Long-term antiviral chemotherapy using the nucleoside analogue ganciclovir was undertaken with the aim of eliminating hepadnaviral covalently closed circular (CCC) DNA from the livers of ducks that were congenitally infected with the duck hepatitis B virus (DHBV). Twenty-four weeks of ganciclovir therapy caused a substantial reduction in viremia, intrahepatic viral DNA replicative intermediates, and viral core proteins. Unfortunately, ganciclovir therapy did not substantially affect CCC DNA or viral RNA levels, and the treatment resulted in an increase in the intrahepatic expression of the viral envelope proteins, pre-S and S. By the completion of therapy, the viral envelope proteins had assembled into large aggregates within the cytoplasm of most hepatocytes.
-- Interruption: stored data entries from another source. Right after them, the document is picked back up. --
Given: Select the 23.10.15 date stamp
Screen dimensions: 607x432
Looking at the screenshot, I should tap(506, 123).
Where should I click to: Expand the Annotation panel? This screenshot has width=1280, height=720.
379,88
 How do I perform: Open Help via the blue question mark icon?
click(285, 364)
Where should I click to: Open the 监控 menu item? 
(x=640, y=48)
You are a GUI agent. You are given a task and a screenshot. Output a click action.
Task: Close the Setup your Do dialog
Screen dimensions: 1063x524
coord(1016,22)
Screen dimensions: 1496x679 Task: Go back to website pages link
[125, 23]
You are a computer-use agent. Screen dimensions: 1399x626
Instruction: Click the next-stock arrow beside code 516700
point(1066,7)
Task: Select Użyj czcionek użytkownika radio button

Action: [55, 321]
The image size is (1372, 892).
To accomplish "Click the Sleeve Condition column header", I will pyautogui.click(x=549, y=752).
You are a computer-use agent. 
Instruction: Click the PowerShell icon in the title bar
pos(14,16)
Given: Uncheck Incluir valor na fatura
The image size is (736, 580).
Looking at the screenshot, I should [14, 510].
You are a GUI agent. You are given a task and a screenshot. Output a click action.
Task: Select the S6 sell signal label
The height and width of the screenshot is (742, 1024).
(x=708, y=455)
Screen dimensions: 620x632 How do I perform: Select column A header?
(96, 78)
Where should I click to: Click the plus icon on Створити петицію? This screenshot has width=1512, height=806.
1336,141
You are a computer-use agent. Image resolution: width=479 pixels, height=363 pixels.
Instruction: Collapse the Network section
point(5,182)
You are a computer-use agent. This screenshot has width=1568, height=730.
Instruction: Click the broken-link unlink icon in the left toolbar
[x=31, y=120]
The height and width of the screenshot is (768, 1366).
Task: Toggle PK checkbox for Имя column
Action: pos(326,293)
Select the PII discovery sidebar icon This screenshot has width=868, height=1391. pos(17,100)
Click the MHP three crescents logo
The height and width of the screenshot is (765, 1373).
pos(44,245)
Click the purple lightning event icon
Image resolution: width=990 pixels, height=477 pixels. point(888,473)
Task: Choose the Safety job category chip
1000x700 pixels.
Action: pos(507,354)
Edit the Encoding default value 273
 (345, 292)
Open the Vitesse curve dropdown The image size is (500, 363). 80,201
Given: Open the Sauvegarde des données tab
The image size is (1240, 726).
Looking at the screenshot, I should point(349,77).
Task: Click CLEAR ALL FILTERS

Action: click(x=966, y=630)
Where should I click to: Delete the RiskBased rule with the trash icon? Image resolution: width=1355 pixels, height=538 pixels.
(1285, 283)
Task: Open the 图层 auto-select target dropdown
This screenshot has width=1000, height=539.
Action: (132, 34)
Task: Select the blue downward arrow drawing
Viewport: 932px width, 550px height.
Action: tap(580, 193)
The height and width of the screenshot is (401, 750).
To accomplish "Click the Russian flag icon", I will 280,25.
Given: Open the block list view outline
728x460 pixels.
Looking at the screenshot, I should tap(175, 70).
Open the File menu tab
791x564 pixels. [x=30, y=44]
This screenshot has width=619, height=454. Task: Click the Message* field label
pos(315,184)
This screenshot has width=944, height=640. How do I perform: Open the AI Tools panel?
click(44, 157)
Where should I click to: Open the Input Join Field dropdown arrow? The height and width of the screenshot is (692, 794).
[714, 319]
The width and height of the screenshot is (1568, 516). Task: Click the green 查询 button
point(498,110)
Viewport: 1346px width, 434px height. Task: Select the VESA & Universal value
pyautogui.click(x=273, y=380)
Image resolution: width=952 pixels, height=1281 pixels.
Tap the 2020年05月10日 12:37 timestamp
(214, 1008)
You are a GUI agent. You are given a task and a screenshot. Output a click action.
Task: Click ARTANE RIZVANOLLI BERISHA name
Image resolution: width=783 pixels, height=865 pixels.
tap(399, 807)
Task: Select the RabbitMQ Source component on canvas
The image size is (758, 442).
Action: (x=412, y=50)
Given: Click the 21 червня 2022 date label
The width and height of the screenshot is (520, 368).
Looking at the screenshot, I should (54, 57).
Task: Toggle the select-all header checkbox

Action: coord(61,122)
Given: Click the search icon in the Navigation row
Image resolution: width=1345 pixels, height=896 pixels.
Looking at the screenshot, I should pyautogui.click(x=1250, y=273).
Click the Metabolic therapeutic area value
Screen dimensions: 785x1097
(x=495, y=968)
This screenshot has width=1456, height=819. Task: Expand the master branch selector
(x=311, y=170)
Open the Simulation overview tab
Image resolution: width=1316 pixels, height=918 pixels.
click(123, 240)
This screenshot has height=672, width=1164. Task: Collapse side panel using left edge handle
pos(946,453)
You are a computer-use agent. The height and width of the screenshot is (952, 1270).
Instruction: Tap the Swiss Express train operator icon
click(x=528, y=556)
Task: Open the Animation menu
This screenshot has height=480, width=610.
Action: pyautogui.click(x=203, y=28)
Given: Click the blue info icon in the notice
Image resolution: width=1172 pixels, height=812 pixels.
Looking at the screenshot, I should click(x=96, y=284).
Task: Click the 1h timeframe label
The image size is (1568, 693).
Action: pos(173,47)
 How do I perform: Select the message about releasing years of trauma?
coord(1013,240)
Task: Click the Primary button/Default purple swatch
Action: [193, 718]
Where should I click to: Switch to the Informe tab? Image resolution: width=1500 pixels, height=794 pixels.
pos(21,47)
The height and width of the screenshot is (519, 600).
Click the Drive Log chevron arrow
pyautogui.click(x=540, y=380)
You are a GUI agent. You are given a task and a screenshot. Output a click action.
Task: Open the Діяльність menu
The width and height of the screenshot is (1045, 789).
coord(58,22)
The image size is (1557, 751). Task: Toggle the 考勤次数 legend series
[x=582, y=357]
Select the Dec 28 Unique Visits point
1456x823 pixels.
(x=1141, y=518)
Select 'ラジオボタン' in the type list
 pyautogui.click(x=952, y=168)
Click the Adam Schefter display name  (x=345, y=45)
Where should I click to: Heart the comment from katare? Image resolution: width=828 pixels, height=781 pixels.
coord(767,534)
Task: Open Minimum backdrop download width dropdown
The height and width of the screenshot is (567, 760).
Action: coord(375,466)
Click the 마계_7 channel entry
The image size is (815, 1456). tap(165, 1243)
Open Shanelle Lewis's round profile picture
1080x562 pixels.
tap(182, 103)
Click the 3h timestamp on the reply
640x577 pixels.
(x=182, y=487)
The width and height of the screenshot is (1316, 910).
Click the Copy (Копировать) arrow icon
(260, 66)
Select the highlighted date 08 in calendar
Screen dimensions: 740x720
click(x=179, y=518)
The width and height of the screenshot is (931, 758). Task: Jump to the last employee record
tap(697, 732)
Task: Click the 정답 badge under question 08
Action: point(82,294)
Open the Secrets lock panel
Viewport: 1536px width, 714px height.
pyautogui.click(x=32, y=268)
Viral replication in the bile duct epithelial cells and in the extrahepatic sites was likewise not affected by long-term ganciclovir therapy. In conclusion, 24 weeks of ganciclovir therapy decreased most viral replication markers within the liver, except for those of viral CCC DNA, RNA, and envelope proteins. Long-term therapeutic strategies using nucleoside analogs such as ganciclovir should be used with caution in chronic hepatitis B virus (HBV) infection. The careful monitoring of serum and hepatic markers of viral replication may therefore be important to avoid possible toxic consequences, such as the selective accumulation of viral proteins.